[TRY IT]
Everything from the line with "You are a computer-use agent. Image" to the end of the data is to be retyped exactly, and nothing else.

+ + + +

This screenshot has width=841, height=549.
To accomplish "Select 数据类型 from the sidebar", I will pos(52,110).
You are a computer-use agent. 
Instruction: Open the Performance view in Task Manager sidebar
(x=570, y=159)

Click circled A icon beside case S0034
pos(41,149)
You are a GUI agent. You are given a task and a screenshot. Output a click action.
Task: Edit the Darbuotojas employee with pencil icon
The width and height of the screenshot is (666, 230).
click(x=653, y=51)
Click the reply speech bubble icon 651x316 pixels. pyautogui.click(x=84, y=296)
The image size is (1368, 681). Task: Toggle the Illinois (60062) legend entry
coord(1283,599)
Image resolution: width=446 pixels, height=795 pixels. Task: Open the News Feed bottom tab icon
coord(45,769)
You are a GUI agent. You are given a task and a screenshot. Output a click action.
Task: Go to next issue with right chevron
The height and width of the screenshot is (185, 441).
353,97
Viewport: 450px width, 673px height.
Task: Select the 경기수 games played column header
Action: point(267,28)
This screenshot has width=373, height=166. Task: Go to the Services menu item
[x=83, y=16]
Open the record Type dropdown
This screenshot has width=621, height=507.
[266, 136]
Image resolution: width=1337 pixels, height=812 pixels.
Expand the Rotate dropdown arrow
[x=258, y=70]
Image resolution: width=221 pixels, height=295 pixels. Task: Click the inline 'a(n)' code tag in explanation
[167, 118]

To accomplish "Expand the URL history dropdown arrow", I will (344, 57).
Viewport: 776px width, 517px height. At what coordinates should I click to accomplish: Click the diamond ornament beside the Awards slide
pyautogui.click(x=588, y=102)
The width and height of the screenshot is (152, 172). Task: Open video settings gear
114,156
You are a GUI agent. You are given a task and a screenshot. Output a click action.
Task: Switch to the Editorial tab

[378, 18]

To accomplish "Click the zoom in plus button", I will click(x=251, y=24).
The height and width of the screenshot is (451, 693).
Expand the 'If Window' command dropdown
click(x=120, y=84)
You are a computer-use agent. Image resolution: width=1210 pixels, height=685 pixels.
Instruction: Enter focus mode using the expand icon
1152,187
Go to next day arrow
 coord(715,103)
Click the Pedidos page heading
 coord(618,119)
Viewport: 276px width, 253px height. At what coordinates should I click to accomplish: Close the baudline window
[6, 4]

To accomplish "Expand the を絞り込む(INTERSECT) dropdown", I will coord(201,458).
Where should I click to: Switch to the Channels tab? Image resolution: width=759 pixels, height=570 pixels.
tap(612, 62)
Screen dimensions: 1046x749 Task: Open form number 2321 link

+ + + +

[RESULT OF THIS TASK]
You are a computer-use agent. Image resolution: width=1210 pixels, height=685 pixels.
Instruction: Enter focus mode using the expand icon
1152,187
Go to next day arrow
 coord(715,103)
Click the Pedidos page heading
 coord(618,119)
Viewport: 276px width, 253px height. At what coordinates should I click to accomplish: Close the baudline window
[6, 4]

To accomplish "Expand the を絞り込む(INTERSECT) dropdown", I will coord(201,458).
Where should I click to: Switch to the Channels tab? Image resolution: width=759 pixels, height=570 pixels.
tap(612, 62)
Screen dimensions: 1046x749 Task: Open form number 2321 link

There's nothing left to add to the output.